In normal, or functional, harmony, the succession of chords is analyzed by the distance, or interval, between their roots. The most common movement from chord to chord is through “strong” intervals: fourths (as C to F), fifths (as C to G), and seconds (as C to D). A movement from one chord to another having this root relation is strong because the two chords have the fewest notes in common and therefore contrast more with each other. Movement by “weak” intervals—thirds (as C to E) and sixths (as C to the A above it)—is weaker, or less pronounced, because the two chords in this case usually share two out of their three notes; for example, C–E–G and E–G–B, or C–E–G and A–C–E. Similarly, modulation from one key to another in the course of a piece was most characteristically from one key to another whose keynote is a strong interval apart from that of the first key, as from C to G. Usually the modulation was to the key built on the fifth note, or dominant, of the original scale. A work in C major, for example, tended to move toward the area of G. In works in a minor key, the modulation might be to the dominant minor key (A minor to E minor, for example); or it might be to the relative major key (the key that shares the same scale notes as the minor scale but arranging them in major scale order rather than minor scale order [A minor and C major, for example]).
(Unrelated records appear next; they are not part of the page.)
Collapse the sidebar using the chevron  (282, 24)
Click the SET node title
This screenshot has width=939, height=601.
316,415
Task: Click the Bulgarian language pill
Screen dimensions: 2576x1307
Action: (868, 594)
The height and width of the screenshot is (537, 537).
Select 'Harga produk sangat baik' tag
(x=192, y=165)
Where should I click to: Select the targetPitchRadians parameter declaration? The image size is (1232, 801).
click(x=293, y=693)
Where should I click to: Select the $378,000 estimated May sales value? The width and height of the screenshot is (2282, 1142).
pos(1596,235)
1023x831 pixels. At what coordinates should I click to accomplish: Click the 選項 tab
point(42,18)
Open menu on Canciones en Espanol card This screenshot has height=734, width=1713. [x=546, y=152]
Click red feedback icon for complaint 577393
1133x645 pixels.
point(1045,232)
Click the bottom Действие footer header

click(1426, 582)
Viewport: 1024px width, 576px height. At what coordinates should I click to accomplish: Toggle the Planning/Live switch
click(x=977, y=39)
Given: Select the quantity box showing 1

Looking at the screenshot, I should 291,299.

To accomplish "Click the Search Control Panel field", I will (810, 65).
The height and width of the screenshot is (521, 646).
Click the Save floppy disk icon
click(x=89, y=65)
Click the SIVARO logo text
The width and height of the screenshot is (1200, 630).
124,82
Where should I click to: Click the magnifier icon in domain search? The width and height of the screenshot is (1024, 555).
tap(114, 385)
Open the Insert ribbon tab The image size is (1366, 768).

In the second case the contrast of major and minor mode appeared to compensate for the weak modulation (A and C are a third apart).

Harmony and modulation in the 18th century

By the early 18th century these modulatory principles were well established and were made use of in musical form. In the keyboard sonatas of Domenico Scarlatti, for example, or the instrumental dance movements in Bach’s partitas, the opening key is well established at the beginning of the piece. There then begins a movement to a new key, normally the dominant key. This is characteristically achieved by an emphasis on chords common to both keys (known as “pivots”), plus a strong musical statement in the new key leading to a cadence in that key. After the modulation there is a process of return to the initial key. During this process the harmonic motion tends to be more rapid, passing quickly through many chords and often including momentary diversions into many new keys, thus lending greater impact to the eventual return to the original key. Such a composition is said to be in “binary form.” In binary form compositions in a minor key, there occasionally occurred an exception to the rule of return to the home key. The composer could at his option return to the tonic major, the major key built on the same keynote, or tonic, as the original minor key—A major from A minor, for example. But even in this case the harmonic goal toward the tonic note (A in this case) remained the same.

This basic modulatory scheme from tonic key to dominant key back to tonic key formed the basis of the large-scale musical forms that developed during the 18th century and persisted well into the 19th. The sonata forms of Mozart and Haydn, with their exposition, development, and recapitulation, adhere closely to this plan, often greatly expanded. Here the movement from the tonic to the dominant key or to the relative major key made up the exposition; the rapid harmonic movement en route back to the tonic made up the development; and the return to the tonic key—usually reinforced by a return of the initial thematic (melodic) material—signalled the start of the recapitulation. An optional final coda, or concluding section, further strengthened the sense of the tonal journey’s having come to an end. In the large, multi-movement works from this period, there was usually a further contrast achieved by having one of the inner movements in another key, but the final movement almost invariably was once again in the same key as the first movement.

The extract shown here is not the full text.